On June 21st around one hundred scholars and activists working in the humanities and social sciences (plus one scientist) converged at Goldsmiths College in London to talk plastic. Usually symposia on plastic are part of science, industry, the trades or environmental studies. Accumulation is the first of its kind.
“The purpose of this interdisciplinary workshop is to explore the vitality, complexity and irony of plastic and to examine a range of issues that cut across arts, humanities, natural sciences, politics and social sciences. Among the questions to be addressed will be: How does plastic act simultaneously as raw material, object and process? What is the future of plastic as an assemblage of carbon in the context of peak oil and the shift toward new carbon economies? And how might recognition of the material force of plastic prompt new forms of politics, environmental responsibility and citizenship?”
There was a consensus over the well established and growing evidence of plastic’s negative ecological and political effects. But that is where consensus stopped. Participants may have expected a more complete view of plastic after activists, scientists and scholars from philosophy, design, cultural studies, and sociology discussed plastics through their various disciplines. As the adage goes, the blind man holding a tail finally talks to the blind man holding a trunk, the one holding a leg, and the other holding a tusk to discover they have an elephant between them.
Yet nothing as coherent as an elephant emerged from the day’s presentations and discussions. Instead, any notion of plastic being one neat and tidy object was challenged. One presenter discussed how no one knows how long it truly takes for plastic to degrade, followed by another, equally accurate presentation about how plastic ages, scratches, discolours, and degrades, leading to the depossession of durable plastic goods. At the end of the day, plastic was a shimmering, manifold “object:” a different sort of thing with different possibilities in different contexts. This is, after all, one of the things critical social theory does best: they work against perspectives that make the world solid and unchangeable. They question premises, what seems solid and natural, and find that things are contextual, political, and part of a larger network of relationships. By zooming out to look at this network, the humanities and social sciences give materials and practices a new chance to move forward in another direction. On June 21st, plastic gained potentials and directions. This unsettling of what seem like closed paths is the overarching method that the humanities can offer activists and those working for social and material change.
The following are publications from some of the presenters at Accumulation:
Bernadette Bensaude-Vincent (Professor of History and Philosophy of Science at the Université Paris-X Nanterre): A History of Chemistry (1997), Communicating chemistry : textbooks and their audiences, 1789-1939 (2000). Presentation: “Plastics and materials thinking.”
Joe Deville (Post-Doctoral Researcher at the Centre for the Study of Invention and Social Process, Goldsmiths, University of London): “Debt Collection Devices: Tracing Technologies of Affect” (2009). Presentation: “Paying with Plastic: Consumer credit’s indeterminate attachments.”

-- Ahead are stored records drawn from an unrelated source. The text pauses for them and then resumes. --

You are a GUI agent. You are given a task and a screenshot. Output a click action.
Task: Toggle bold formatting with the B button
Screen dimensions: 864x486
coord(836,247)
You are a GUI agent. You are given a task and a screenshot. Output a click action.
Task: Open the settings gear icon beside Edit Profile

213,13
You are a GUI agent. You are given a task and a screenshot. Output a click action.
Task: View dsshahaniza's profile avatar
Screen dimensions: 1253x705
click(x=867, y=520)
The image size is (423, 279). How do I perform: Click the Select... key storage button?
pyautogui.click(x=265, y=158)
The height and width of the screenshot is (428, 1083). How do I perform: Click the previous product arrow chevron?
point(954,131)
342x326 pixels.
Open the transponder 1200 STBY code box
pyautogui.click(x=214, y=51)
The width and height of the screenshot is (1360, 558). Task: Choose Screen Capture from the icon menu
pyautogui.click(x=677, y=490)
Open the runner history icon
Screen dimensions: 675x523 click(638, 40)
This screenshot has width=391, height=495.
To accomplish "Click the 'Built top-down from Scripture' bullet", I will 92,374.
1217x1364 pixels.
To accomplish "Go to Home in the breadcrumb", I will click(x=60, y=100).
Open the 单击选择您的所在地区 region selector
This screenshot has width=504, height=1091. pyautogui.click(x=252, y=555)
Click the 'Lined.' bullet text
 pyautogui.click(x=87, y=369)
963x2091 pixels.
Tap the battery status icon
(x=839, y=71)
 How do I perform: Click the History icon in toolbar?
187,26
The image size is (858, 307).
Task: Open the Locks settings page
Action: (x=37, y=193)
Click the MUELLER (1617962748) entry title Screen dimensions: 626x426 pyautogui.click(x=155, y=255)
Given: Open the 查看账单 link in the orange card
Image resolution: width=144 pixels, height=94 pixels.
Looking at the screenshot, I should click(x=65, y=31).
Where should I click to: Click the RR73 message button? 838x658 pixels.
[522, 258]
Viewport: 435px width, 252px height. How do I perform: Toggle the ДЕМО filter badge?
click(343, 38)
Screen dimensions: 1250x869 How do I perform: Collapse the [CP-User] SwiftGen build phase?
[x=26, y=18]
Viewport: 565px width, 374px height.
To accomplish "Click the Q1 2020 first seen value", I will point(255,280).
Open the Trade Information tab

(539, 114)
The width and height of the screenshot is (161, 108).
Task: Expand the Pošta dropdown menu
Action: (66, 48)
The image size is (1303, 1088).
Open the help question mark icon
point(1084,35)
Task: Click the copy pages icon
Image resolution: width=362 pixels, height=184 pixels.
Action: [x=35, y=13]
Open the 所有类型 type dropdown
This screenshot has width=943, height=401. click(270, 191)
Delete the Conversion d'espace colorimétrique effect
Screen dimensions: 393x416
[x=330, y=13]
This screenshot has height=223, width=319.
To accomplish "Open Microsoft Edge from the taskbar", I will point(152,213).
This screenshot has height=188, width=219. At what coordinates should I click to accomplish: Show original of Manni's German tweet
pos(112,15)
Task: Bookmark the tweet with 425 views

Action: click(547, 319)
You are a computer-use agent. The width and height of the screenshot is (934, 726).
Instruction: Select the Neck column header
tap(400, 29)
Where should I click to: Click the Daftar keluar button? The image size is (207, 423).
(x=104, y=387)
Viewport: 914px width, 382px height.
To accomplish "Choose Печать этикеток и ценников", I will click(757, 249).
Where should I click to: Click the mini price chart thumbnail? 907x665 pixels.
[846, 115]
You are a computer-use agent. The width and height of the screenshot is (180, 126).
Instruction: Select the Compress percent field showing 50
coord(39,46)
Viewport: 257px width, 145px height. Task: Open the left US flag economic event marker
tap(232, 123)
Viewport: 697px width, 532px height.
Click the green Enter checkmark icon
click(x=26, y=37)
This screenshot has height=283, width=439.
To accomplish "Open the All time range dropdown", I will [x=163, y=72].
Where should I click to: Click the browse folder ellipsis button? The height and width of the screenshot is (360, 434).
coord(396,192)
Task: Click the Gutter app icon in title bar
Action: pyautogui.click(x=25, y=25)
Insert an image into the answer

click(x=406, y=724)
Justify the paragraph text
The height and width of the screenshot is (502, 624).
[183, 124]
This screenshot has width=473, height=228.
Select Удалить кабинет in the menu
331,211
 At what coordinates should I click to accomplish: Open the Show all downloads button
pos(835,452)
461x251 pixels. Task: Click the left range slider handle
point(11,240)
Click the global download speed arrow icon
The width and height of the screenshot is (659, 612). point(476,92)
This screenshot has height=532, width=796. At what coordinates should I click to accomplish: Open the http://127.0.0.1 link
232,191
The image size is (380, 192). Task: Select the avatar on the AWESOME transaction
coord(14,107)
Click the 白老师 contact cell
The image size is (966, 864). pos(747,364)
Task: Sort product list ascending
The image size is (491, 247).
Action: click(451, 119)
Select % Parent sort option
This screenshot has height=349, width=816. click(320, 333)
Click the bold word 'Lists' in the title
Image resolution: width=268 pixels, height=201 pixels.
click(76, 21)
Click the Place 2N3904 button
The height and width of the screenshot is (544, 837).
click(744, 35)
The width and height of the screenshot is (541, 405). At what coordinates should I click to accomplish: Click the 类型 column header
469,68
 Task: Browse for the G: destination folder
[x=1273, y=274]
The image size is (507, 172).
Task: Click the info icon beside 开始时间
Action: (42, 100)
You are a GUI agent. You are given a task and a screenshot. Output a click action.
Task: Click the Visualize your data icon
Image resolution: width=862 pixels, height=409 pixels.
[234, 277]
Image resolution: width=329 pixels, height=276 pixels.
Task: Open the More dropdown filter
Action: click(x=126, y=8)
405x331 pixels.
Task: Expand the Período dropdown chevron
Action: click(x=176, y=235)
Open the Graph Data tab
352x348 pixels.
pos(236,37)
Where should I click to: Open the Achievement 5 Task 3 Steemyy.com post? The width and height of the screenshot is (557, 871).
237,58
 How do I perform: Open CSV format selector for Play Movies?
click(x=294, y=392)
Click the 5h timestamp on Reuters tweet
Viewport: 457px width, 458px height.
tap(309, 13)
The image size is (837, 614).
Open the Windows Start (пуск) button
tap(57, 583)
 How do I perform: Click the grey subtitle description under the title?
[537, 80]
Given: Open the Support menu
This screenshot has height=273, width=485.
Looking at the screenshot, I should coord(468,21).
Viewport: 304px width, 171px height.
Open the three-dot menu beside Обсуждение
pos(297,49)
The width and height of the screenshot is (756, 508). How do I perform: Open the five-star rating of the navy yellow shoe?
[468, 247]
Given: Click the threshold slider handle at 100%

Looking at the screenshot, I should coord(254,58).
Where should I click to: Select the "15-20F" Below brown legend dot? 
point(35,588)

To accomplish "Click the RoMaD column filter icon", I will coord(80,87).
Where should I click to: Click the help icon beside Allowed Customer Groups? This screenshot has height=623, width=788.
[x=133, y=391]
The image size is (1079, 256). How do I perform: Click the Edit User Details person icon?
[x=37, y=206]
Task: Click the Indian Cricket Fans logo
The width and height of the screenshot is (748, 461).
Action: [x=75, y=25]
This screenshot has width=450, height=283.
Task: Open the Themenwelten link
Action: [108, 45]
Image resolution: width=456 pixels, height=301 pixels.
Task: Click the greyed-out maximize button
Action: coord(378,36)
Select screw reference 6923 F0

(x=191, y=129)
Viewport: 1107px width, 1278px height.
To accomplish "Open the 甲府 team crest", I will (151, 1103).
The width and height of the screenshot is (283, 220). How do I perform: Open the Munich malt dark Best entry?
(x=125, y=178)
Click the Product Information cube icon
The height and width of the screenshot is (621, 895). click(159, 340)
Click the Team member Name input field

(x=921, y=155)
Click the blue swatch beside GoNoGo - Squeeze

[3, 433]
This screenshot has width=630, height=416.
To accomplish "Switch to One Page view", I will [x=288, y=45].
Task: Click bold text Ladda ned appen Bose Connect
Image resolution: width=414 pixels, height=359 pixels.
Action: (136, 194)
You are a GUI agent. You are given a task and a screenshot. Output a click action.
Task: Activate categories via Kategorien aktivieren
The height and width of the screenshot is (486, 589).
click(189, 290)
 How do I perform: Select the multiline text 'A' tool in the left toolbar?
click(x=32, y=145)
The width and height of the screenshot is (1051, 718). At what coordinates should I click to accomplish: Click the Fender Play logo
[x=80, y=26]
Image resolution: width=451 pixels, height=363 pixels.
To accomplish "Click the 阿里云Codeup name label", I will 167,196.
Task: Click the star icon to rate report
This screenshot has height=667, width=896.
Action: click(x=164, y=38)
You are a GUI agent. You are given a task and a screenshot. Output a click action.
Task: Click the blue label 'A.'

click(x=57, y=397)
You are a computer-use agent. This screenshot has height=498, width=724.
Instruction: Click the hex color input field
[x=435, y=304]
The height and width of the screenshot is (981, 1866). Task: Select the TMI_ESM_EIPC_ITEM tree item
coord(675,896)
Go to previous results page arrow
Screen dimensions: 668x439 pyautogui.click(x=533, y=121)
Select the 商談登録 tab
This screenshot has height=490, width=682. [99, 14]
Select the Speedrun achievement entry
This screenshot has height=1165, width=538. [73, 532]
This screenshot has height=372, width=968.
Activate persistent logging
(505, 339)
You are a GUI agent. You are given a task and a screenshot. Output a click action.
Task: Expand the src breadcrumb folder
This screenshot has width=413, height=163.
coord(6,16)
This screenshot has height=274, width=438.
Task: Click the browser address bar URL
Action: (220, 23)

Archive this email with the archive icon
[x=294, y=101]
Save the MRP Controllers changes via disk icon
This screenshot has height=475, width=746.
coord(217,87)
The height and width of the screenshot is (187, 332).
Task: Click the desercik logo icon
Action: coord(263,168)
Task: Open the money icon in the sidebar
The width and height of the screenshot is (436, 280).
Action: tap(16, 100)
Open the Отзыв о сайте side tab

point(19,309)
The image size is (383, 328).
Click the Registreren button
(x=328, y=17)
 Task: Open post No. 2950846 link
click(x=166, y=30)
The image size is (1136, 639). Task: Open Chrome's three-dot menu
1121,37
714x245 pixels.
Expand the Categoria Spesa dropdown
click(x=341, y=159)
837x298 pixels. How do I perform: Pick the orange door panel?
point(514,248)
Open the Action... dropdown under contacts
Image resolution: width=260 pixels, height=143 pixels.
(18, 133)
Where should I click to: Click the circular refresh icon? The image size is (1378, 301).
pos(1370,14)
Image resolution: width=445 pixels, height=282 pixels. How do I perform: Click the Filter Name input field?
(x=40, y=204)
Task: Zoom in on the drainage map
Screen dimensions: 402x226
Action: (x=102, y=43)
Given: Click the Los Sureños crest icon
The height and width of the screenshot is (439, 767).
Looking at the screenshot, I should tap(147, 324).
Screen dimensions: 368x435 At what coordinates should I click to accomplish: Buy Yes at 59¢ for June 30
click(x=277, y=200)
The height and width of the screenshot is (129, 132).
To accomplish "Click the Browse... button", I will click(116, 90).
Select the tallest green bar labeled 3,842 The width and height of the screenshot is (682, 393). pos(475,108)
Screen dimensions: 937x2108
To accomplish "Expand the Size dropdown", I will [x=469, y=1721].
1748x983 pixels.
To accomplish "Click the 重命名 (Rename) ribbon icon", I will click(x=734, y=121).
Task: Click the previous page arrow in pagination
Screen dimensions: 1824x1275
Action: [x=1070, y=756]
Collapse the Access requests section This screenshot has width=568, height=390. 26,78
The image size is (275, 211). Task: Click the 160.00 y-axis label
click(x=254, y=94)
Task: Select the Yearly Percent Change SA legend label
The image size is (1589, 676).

Tom Fischer (Professor, School of Art and Design, Nottingham Trent University): Designing for Re-Use: The Life of Consumer Packaging (2009). Presentation: “Everyday judgements about plastic detritus.”
Jennifer Gabrys (Senior Lecturer and Covener, Design and Environment, Goldsmiths, University of London): Digital Rubbish: A Natural History of Electronics (2011), ‘Sink: The Dirt of Systems,’ (2009). Presentation: “Material politics: plastic, carbon and the work of the bio-degradable.”
Gay Hawkins (Professor, Centre for Critical and Cultural Studies, University of Queensland): The Ethics of Waste: how we relate to rubbish (2006), “Plastic Bags: Living with Rubbish,” (2001). Presentation: “Polyethylene Terephthalate: making an economically informed material.”
James Marriot (Co-Director of PLATFORM): The Next Gulf – London, Washington & the Oil Conflict in Nigeria (2005), Unraveling the Carbon Web (in progress). Presentation: “Where does this stuff come from? A tale of the origin of plastic.”
Mike Michael (Professor, Sociology of Science and Technology, Goldsmiths, University of London): The Sacrifice: How Scientific Experiments Transform Animals and People (2007). Presentation: “Plastic and process: Velcro and the virtual.”
Richard Thompson (Professor, Marine Biology, University of Plymouth): “Spatial Patterns of Plastic Debris along Estuarine Shorelines” (2010), “Our plastic age” (2009), “Plastics, the environment and human health: current consensus and future trends” (2009). Presentation: “Plastics, the environment and human health.”